1. Choose one player (can be a child or a teacher). Player walks to the Pokestop sign (I stuck mine up the back of the room on the wall). There will be two piles of cards underneath the Pokestop sign (I put the cards on a chair.  A small table works great too). Turn over a card in one pile to see how many poke balls they can throw. Turn over another card to see which Pokemon character and Presentation song is to be targeted with the poke balls/beanbags and sung at the same time by everyone.  They need to show you the cards, so you can warn the pianist which song they need to play next.

2. Have the larger card Pokemon characters lined up somewhere else in the room. (I had mine out the front). The player has to throw the assigned number of poke balls/bags and see if they can land on the character of the card they turned over at the Pokestop while the rest of Primary sing the Presentation song that goes with that character. If the child/teacher can’t hit it with the assigned number of poke balls, have them hand the pokebag to someone who hasn’t had a turn. Continue until the Pokemon is ‘caught’.

3. Once the Pokemon is ‘captured’, finish singing that song, and choose another child/teacher to start over again until all the Presentation Pokemons are caught.

What to print:

1. Pokemon Go Sing Sign (completely optional)
2. Pokestop Sign (stick this somewhere in the room with a small table in front)
3. Pokemon Characters
4. Presentation Songs
5. Smaller Pokemon Character cards and Poke ball number cards. Put these on the table in front of the Pokestop sign.
6. Backs of cards (optional)

You also need to make or purchase some Poke ball bean bags (or something that will land on the larger Pokemon character pictures.

How to set up:

1. Cut out a Primary Presentation song strip and stick it under a larger Pokemon Character. You can choose which song strip goes with which character. Continue until all your songs are assigned.
2. Cut out cards and backs. I usually paste the front of the cards on to the backs lightly before laminating. I am computer challenged, so I can’t guarantee the fronts will match up with the backs if you try and print double sided. I wouldn’t recommend it. The idea is so that the front of the cards aren’t see through.
3. Wonder how on earth to get Pokeball bean bags. Use any bean bags if you’re stuck. Or Hacky Sacks. Whatever will land on the Pokemon characters.  I hand sewed my own.

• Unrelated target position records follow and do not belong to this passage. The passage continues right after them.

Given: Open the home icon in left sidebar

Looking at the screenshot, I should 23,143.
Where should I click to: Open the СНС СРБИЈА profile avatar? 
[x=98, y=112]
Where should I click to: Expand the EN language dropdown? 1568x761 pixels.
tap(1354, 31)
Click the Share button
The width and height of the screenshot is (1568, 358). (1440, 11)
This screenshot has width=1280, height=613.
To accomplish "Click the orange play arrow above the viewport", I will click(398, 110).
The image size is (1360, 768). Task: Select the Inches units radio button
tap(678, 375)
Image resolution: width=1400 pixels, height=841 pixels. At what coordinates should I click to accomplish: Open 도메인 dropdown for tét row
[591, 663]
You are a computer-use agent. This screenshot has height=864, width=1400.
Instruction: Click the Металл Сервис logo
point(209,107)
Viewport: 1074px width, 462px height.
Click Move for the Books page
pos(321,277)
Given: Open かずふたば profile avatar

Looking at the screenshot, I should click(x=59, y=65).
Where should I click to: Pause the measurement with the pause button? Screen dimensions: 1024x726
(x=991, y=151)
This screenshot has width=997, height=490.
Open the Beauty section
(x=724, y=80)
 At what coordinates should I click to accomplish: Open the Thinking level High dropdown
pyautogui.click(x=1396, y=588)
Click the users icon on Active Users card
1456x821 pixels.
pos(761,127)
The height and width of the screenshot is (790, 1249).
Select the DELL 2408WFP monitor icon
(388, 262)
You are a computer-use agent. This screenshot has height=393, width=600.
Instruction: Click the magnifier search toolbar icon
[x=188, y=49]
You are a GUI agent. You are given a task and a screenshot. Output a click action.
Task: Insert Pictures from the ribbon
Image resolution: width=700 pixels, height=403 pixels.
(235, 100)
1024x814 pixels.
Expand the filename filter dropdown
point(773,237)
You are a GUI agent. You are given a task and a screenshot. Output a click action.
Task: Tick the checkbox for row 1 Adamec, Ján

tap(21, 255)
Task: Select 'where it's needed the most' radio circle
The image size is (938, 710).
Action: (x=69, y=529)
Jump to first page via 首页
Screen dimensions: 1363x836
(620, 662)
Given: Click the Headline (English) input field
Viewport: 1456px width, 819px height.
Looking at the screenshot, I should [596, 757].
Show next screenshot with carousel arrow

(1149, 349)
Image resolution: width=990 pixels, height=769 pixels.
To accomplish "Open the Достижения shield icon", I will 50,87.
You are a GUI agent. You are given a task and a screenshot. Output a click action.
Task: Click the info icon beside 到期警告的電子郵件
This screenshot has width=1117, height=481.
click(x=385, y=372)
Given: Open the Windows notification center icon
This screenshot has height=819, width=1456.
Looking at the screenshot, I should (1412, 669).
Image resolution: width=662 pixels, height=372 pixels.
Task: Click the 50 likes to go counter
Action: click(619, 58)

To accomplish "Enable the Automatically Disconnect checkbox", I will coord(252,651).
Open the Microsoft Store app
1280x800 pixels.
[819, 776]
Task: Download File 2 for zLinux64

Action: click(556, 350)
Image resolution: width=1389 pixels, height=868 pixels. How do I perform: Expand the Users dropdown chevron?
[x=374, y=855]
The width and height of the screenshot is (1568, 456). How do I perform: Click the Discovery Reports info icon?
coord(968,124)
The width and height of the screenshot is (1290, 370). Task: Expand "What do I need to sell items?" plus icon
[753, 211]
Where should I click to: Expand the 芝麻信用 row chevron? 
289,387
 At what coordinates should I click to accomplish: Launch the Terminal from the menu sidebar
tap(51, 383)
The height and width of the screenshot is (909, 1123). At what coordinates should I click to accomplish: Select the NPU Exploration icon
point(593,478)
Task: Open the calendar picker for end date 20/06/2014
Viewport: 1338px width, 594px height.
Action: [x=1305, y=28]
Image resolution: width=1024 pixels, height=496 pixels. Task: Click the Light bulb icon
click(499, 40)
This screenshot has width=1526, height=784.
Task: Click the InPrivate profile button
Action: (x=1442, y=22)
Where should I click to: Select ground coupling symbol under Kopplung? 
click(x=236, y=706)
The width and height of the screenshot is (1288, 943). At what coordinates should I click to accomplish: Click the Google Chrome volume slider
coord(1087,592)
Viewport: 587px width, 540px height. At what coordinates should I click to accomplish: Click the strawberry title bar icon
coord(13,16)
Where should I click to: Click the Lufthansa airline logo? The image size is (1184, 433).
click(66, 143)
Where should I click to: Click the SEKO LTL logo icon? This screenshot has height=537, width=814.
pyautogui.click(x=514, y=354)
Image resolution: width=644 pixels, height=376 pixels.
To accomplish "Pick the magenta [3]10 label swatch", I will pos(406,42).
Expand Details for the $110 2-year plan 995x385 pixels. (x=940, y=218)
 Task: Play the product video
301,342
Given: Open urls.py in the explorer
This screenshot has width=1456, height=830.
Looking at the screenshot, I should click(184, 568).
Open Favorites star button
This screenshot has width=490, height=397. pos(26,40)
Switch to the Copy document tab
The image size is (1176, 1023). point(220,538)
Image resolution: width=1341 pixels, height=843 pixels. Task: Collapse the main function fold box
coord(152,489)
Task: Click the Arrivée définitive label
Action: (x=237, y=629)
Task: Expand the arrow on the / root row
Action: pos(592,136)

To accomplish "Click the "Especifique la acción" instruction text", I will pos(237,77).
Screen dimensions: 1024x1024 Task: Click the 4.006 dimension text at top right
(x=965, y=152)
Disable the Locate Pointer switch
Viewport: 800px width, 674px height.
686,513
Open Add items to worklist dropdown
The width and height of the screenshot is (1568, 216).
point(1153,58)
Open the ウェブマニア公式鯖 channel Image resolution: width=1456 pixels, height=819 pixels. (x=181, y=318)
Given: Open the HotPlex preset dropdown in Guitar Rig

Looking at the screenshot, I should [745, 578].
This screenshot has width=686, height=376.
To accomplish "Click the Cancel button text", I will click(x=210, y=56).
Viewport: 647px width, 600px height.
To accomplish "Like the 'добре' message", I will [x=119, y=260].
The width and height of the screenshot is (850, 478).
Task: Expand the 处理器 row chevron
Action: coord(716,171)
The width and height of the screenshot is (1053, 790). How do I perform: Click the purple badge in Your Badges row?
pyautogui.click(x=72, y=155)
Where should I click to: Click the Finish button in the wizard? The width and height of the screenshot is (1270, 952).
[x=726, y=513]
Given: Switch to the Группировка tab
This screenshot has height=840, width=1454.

Variations: The teacher turns over the cards, and has some children help throw the pokeball bean bags.


Pokemon characters

Pokemon Go Sing backs for poke ball number cards

Pokemon Go Sing backs for Presentation Song Pokemons

Pokemon Go Sing backs mixed three of each

Pokemon Go Sing cards and backs

Pokemon Go Sing cards characters and poke ball numbers

Pokemon Go Sing sign

Pokestop Poster

Presentation Songs

I played this last week as my last revision before our Presentation Practices, and it was a huge success.  It had the full approval of my Primary Presidency, and EVERY single child was involved, including those who usually do not like to participate.  WOW!


The children in my primary didn’t want to sing as someone was throwing the pokebags, so we waited until the Pokémon had a pokebag on it, then we sang the song.  We had one child with special needs (who usually won’t leave their chair) come and acted as a ‘catcher’ each time a pokebag was thrown and missed, and return them to me.  Another returned the ‘caught’ Pokémon pictures to me.  It was a great way to get children with ASD involved!


The children did sing the songs beautifully though.  I thought they’d by hyper, but they weren’t.  They were very much engaged the entire time.